Characterization of topological structures in different neural network architectures
Paweł Świder
TL;DR
This work addresses understanding neural network internals by applying Topological Data Analysis (TDA) to layer activations, using persistent homology ($H_k$) and Betti numbers ($\beta_k$) on Vietoris–Rips complexes to quantify topology across ResNet, VGG19, and ViT. The authors propose a practical workflow, investigate the effects of sample size and outliers on persistence diagrams (noting a threshold around a few hundred points and generally modest LOF impact), and compare topological features across architectures and layers, including finetuning effects. Key findings include architecture-dependent topology with deeper layers often undergoing stronger topological transformations, shared topological tendencies among similarly structured models, and ViT displaying distinctive, outlier-rich, and mid-to-late-layer divergence between pre-trained and finetuned representations. By demonstrating consistent train/test topology and outlining guidelines for fair diagram comparisons, the study validates TDA as a powerful tool for interpreting neural representations and guiding future topology-based analyses across diverse architectures.
Abstract
One of the most crucial tasks in the future will be to understand what is going on in neural networks, as they will become even more powerful and widely deployed. This work aims to use TDA methods to analyze neural representations. We develop methods for analyzing representations from different architectures and check how one should use them to obtain valid results. Our findings indicate that removing outliers does not have much impact on the results and that we should compare representations with the same number of elements.
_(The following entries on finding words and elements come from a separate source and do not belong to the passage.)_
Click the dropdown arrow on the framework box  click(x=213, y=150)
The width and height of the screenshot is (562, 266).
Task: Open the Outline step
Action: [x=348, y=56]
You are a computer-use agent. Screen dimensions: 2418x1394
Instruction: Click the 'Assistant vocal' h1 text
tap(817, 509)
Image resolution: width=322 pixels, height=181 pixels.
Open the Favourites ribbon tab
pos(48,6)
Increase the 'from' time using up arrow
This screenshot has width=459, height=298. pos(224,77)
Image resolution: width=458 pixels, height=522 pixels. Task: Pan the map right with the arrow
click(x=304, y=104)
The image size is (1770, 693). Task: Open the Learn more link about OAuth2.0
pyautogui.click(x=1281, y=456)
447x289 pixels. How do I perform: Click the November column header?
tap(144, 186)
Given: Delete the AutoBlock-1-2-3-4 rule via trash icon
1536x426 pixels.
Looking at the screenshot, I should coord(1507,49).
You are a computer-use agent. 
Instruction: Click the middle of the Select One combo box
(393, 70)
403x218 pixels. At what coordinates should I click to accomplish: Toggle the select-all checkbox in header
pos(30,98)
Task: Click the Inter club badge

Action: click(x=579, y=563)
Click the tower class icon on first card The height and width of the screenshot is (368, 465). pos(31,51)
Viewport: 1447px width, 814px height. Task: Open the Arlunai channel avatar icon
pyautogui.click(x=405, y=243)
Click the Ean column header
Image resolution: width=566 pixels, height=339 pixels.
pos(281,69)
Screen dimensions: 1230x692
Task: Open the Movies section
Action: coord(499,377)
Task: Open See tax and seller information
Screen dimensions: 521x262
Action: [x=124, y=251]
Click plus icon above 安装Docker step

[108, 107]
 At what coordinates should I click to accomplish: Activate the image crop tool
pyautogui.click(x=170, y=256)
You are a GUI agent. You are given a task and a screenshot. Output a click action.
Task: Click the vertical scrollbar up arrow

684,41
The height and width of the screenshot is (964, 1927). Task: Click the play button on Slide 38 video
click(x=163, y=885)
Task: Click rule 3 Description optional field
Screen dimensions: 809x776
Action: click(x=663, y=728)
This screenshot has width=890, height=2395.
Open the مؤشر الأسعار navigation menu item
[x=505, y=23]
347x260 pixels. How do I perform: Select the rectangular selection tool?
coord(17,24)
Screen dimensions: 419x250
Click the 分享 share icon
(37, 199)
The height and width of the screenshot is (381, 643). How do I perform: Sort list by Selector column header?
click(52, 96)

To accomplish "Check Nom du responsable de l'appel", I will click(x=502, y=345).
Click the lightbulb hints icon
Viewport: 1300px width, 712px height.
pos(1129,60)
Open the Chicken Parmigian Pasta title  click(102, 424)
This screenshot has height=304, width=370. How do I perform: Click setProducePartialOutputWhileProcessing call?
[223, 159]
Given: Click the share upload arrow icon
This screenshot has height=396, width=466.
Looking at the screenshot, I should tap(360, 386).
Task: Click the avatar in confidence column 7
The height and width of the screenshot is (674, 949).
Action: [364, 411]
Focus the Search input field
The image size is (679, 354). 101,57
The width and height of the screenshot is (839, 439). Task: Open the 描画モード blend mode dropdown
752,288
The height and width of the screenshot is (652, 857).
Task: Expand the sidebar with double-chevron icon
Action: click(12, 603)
We applied these methods for ResNet, VGG19, and ViT architectures and found substantial differences along with some similarities. Additionally, we determined that models with similar architecture tend to have a similar topology of representations and models with a larger number of layers change their topology more smoothly. Furthermore, we found that the topology of pre-trained and finetuned models starts to differ in the middle and final layers while remaining quite similar in the initial layers. These findings demonstrate the efficacy of TDA in the analysis of neural network behavior.